How to find $\lim_{n\to \infty} \frac{\log(n)}{n}$ without L'Hospital's rule? [duplicate]

$x\leq e^ x$ for all $x\in \mathbb R$.

So $\sqrt n\le e^{\sqrt n}$. Taking log on both sides gives: $\frac 12\log n\le\sqrt n$. It follows that $0\leq \frac 12\frac{\log n}{n}\leq\frac 1{\sqrt n}$. The result follows by Squeeze principle.

Here is another proof, using the integral definition of the logarithm (and the power rule). For $n\geq 1$, we have the following.

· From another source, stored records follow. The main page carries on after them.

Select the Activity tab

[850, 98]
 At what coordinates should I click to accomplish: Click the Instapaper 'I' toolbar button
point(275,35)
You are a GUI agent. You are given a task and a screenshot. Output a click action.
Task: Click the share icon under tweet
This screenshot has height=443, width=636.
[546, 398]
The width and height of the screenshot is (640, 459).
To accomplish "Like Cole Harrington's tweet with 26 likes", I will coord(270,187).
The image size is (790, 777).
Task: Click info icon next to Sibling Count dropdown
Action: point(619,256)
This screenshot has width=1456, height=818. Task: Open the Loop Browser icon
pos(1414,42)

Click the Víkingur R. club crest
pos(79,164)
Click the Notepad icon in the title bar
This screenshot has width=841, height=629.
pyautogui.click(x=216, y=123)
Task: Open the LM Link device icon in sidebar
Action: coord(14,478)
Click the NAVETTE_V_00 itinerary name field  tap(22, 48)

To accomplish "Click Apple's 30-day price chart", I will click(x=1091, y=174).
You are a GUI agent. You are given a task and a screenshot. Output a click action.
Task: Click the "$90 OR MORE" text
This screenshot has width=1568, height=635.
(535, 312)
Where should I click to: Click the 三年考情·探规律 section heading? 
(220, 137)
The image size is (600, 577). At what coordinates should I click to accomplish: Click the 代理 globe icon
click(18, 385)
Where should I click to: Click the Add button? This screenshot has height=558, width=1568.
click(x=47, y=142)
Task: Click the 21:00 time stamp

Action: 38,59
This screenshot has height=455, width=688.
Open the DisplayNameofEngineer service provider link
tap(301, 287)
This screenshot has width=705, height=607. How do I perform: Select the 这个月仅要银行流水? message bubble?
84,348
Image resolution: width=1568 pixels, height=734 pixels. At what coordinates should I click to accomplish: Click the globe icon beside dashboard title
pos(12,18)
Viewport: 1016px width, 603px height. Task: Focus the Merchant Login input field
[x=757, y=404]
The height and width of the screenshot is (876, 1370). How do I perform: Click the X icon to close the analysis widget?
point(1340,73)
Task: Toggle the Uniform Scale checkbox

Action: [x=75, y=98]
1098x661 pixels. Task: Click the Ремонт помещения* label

\begin{align*} \log n &= \int_1^n \frac1x\ dx\\ &\leq \int_1^n \frac{1}{x^{0.9}}\ dx\\ &=\int_1^n x^{-0.9}\ dx\\[0.5em] &= \frac{x^{0.1}}{0.1}\Big|_{x=1}^{n}\\[0.5em] &= 10n^{0.1} - 10 \end{align*}

Dividing through by $n$, we obtain

$$\frac{\log n}{n} \leq \frac{10}{n^{0.9}} - \frac{10}{n}$$

and the rest follows from the squeeze theorem